IDENTIFICATION OF SWEET CHERRY ANTHOCYANINS AND
HYDROXYCINNAMIC ACIDS USING HPLC COUPLED WITH DAD AND MS DETECTOR
Branka Mozetič and Polonca
Trebše
Nova Gorica Polytechnic, Laboratory for Environmental Research,
P.Box. 301, Nova Gorica
5001-SI,
Abstract
In absence of standards, HPLC coupled with DAD offers
identification of polyphenols by scanning UV-Vis spectra of individual components, which spectral
characteristics are unique, but not selective. At the same time HPLC-DAD
determination methods of polyphenols differ in mobile
phase solutions resulting in DAD scanned spectra deviation between different
studies, aggravating the precise identification based on agreement to UV-Vis data from literature. Mass spectrometry (MS) detection
with molar weight determination of the individual components in the sample
enables more precise identification of compounds eluted from the column. Sweet
cherry Petrovka polyphenols
were separated on C18 Hypersil PEP 300 column (250 x
4.6 mm, 5μm) using gradient solvent mixture consisting of methanol, water
and formic acid. MS and UV-Vis spectra of eluted anthocyanins and hydroxycinnamic
acids were recorded.
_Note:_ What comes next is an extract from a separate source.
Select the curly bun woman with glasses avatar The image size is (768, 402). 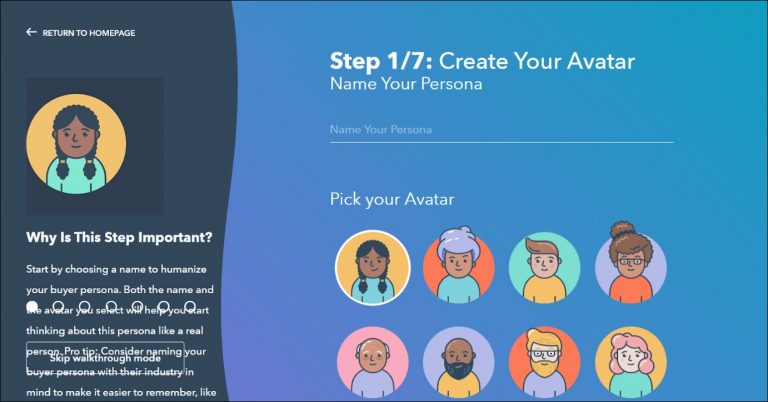pos(630,263)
HPLC-MS analyses were performed using a LCQTM
ion trap, Finnigan, MAT mass spectrometer by
atmospheric pressure chemical ionisation (ACPI).
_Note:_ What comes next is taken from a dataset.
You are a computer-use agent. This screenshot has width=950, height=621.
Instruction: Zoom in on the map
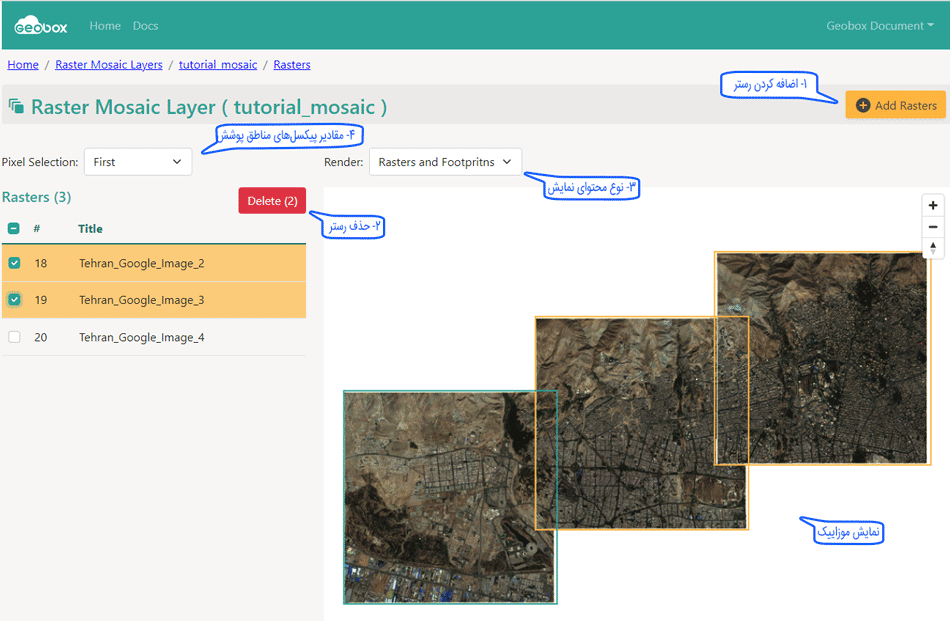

Molecular and fragmented ion masses of sweet cherry hydroxycinnamic
acids and anthocyanins were determined and with UV-Vis spectra, in the range of 190-600 nm, used for
identification of compounds. Electro spray mass spectrum of two hydroxycinnamic acids produced ions with m/z ratios of
353.0 and 337.0, which corresponded to molecular weights of neochlorogenic
acid and 3’-p-coumarylquinic acid. The molecular weights of 5 anthocyanins corresponded to cyanidin-3-glucoside (449.0),
cyanidin-3-rutinoside (595.1), peonidin-3-glucoside (463.1),
pelargonidin-3-rutinoside (579.1) and peonidin-3-rutinoside (609.2).
Key words: sweet
cherries, anthocyanins, hydroxycinnamic
acids, HPLC-DAD/MS